▸ INPUT:
========================

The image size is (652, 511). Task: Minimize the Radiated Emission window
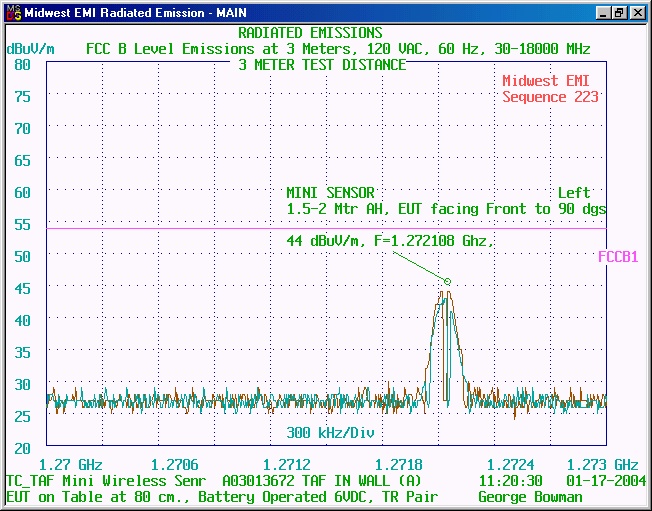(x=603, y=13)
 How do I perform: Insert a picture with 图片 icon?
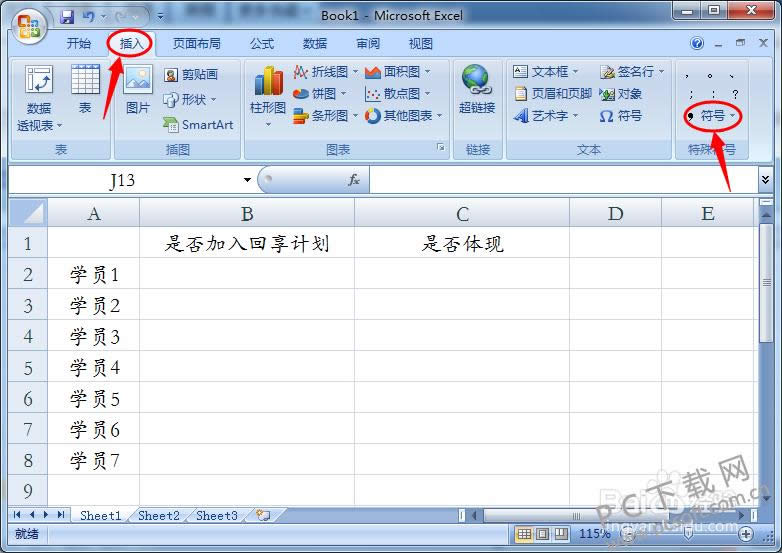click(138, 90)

========================

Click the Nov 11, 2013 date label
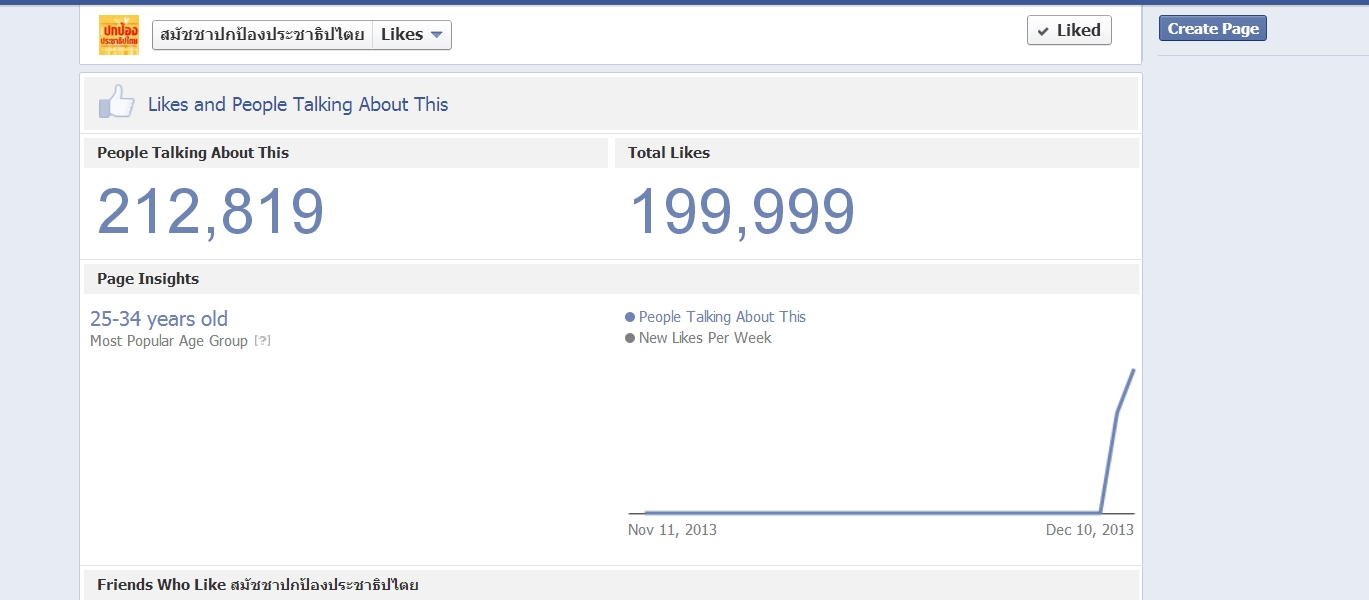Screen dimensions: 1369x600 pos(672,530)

========================

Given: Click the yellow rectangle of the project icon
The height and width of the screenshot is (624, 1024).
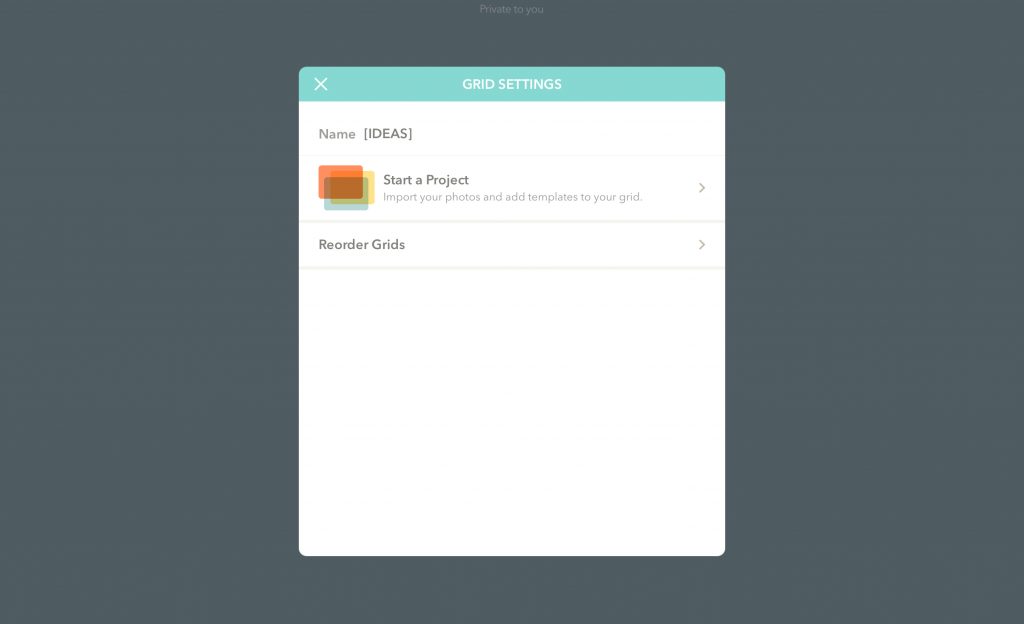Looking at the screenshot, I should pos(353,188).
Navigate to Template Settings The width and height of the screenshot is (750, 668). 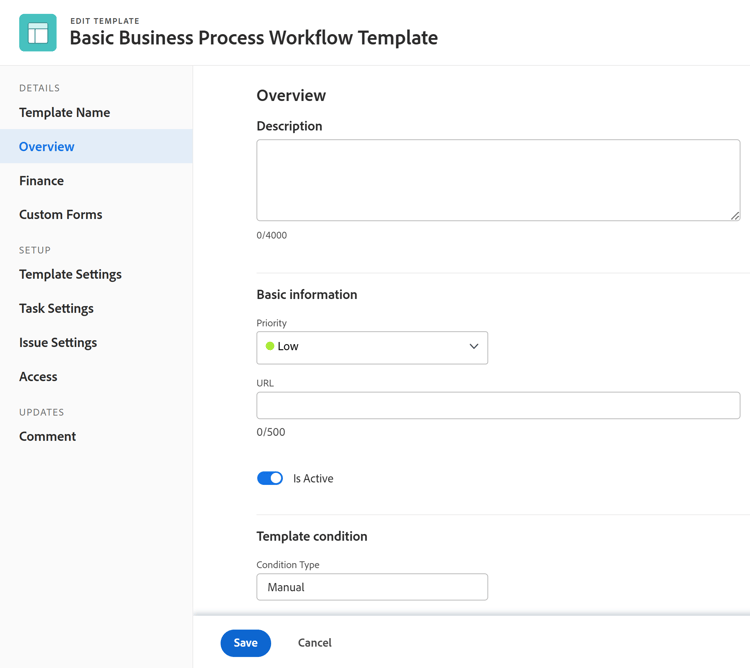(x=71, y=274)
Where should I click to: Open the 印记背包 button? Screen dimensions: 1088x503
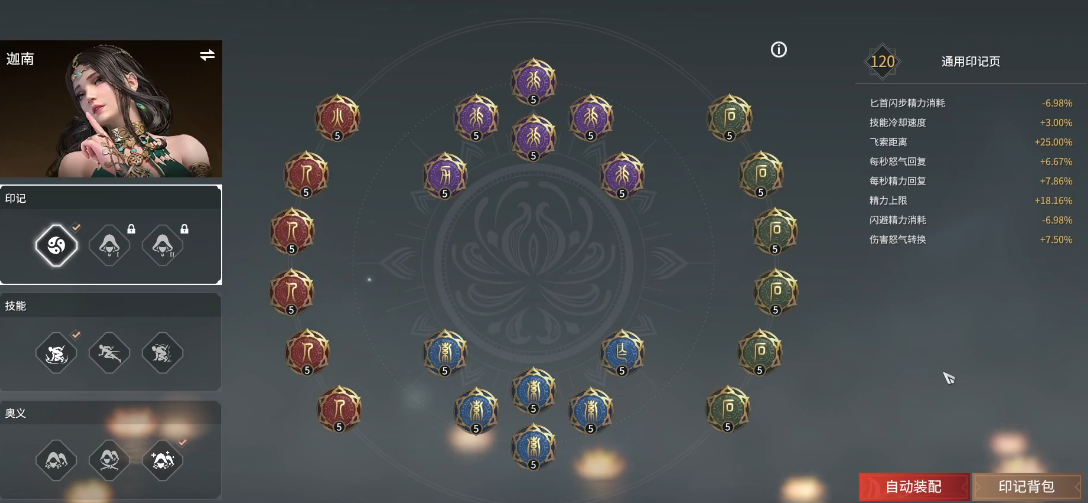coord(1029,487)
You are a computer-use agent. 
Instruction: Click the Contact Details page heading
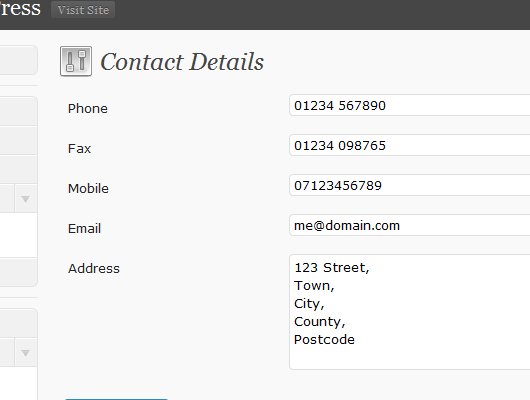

========================

▸ INSTRUCTIONS TO FOLLOW:
Rewrite the part of the data that opens with the line containing "Where should I" and closes with the line containing "Instruction: Click the", replacing "heading" with "title" and keeping everything else unchanged. Give only those lines, without the pictures.

▸ EXERCISE RESPONSE:
Where should I click to: Open the 印记背包 button? Screen dimensions: 1088x503
coord(1029,487)
You are a computer-use agent. 
Instruction: Click the Contact Details page title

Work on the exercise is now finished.